With increasing pressure on public finances, and the need to reduce our environmental impact, it is an incredibly challenging time for most public sector organisations. 

When you combine these factors with the huge amount of restructuring which is being undertaken – and the stress that comes with it – the need for strong leadership, innovative thinking and effective management systems is evident.

Leadership skills can be developed and honed through training programmes such as ILM – a series of qualifications that many public sector organisations ask their managers to undertake.

Whereas meeting the challenges of streamlining processes, minimising environmental impact and becoming sustainable can be achieved through internationally recognised management standards such as ISO 9001.

ISO 9001 is the most popular of the ISO standards. By becoming ISO 9001 certified and implementing a new quality management system organisations are able to streamline their processes, increasing staff awareness of quality matters and reducing product defects. This not only helps organisations to make savings but it improves customer satisfaction levels and sustainability.

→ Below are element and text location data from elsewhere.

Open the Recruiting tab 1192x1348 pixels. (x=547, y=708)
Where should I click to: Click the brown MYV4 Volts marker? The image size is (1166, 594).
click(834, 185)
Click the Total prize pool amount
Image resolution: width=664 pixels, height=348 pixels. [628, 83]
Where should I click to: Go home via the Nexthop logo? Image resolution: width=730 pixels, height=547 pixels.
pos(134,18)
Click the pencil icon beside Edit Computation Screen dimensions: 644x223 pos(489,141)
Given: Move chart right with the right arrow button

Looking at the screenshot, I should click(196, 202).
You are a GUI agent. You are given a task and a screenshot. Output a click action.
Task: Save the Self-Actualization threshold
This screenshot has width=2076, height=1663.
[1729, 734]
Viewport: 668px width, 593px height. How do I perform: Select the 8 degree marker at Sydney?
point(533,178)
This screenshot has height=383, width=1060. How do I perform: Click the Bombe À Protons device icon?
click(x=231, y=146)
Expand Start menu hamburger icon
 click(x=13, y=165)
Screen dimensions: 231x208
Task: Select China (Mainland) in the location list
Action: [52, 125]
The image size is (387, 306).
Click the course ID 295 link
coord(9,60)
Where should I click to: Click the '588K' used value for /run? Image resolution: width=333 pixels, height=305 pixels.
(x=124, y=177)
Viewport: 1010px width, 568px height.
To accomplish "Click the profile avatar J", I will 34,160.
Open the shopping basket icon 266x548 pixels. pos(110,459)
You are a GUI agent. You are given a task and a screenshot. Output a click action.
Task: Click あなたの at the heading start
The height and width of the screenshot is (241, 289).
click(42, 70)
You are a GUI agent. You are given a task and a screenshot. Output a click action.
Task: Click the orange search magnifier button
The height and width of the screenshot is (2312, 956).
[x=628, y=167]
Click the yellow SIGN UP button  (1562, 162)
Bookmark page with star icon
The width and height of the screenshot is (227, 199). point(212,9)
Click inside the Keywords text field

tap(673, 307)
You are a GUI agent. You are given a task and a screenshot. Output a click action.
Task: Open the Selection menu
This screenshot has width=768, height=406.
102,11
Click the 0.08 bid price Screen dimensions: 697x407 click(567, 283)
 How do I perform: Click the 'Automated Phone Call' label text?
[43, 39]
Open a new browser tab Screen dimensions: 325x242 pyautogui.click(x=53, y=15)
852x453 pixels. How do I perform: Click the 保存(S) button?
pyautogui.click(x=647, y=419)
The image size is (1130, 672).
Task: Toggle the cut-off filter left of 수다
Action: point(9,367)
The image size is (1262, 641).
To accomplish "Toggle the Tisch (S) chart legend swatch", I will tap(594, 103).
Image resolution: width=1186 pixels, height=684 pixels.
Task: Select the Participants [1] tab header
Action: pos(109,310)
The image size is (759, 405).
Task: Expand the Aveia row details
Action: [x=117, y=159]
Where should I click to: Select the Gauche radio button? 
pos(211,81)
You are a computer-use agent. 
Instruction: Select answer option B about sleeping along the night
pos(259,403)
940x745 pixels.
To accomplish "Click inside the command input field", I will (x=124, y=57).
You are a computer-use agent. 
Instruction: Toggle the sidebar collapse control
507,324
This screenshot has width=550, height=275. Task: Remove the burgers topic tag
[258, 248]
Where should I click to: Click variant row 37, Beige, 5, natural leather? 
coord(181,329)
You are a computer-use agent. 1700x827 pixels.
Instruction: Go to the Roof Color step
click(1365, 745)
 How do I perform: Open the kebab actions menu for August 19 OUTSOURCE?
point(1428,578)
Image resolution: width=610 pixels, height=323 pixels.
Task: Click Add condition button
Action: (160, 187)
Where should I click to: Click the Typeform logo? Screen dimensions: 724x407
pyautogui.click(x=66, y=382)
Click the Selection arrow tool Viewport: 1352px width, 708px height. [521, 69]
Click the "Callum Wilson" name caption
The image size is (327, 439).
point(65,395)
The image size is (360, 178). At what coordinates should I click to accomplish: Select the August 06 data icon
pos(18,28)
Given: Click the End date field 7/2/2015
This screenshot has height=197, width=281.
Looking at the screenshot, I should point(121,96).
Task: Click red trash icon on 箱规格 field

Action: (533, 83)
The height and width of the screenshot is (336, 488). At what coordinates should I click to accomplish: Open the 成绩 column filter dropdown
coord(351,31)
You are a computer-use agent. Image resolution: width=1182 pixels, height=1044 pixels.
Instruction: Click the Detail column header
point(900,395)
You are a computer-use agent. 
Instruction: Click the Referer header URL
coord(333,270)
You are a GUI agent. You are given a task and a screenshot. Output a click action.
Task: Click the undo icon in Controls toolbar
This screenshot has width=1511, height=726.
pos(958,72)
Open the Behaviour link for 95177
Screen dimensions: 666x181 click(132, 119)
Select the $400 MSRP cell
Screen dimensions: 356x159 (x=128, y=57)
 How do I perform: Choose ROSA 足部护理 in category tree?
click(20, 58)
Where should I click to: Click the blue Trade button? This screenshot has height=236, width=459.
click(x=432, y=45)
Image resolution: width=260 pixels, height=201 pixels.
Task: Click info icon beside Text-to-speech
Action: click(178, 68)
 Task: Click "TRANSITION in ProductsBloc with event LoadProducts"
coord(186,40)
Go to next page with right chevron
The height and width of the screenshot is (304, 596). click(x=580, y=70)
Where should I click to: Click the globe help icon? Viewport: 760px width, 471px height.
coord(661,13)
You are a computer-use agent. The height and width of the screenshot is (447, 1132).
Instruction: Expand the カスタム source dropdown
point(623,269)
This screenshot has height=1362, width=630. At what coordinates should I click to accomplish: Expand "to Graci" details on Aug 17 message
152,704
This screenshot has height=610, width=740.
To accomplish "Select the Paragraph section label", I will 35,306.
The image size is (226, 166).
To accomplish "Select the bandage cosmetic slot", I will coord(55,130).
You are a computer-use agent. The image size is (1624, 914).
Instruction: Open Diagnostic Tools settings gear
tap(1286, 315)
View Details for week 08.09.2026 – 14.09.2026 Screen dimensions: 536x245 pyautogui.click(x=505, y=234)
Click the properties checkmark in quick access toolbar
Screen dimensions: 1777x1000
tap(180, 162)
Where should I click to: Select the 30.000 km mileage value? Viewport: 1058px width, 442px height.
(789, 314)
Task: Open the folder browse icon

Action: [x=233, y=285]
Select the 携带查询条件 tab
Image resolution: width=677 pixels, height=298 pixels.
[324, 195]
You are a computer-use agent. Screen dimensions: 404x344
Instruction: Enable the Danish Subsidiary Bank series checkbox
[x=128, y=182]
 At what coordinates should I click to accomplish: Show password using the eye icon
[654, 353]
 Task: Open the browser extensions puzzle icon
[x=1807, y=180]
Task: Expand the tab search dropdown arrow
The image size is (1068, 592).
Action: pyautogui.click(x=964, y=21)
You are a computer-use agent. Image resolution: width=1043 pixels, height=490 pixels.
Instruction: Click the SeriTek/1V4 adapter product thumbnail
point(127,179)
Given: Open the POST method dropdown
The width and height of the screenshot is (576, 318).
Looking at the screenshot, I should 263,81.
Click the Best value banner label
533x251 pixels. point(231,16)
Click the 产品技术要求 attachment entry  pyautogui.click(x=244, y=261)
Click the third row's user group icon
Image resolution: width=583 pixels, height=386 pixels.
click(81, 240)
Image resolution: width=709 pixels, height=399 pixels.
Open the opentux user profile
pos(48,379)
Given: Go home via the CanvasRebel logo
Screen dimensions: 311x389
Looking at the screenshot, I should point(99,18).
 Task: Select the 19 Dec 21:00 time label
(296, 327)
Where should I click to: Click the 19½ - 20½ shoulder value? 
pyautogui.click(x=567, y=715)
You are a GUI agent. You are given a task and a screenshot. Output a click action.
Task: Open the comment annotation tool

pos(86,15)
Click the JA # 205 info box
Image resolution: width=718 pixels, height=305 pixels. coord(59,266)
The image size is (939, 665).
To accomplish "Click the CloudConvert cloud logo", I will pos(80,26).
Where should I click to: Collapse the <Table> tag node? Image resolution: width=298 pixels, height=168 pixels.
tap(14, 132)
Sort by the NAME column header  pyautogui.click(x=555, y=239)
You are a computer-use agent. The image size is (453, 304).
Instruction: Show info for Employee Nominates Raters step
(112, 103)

ISO 14001 is the second most popular standard in the world today; it provides organisations with an effective environmental management system. In addition to managing and reducing an organisations impact on the environment, the standard helps to mitigate environmental risks and comes with the added benefits of cost savings and reduced insurance premiums.

While the drive to become more sustainable is based on the need to avoid dangerous climate change, there is still the need to mitigate the existing and likely impacts of global warming. This is where one of the newest standards, ISO 50001, can help. ISO 50001 provides organisations with an effective energy management system that can dramatically reduce carbon emissions and costs while creating transparency and improving operational efficiency. This helps to increase energy security and enables compliance with future legislation.

As global warming and carbon emissions continue to headline the news, the UK civil contingency act 2004 is putting legal obligation upon emergency services and local authorities to assess the risk of, plan, and exercise for emergencies, by undertaking business continuity management.  ISO 22301 is the international standard for business continuity management, helping organisations to prepare for, identify and overcome any crisis. By having an effective business continuity management system (BCMS) an organisation can reduce downtime, ensure vital records are maintained and protected, in addition to avoiding potential liability during a crisis.

While it might appear to be a lot for an organisation to invest in all four at once, each standard can play an important role in creating an effective and sustainable public sector for the 21st century.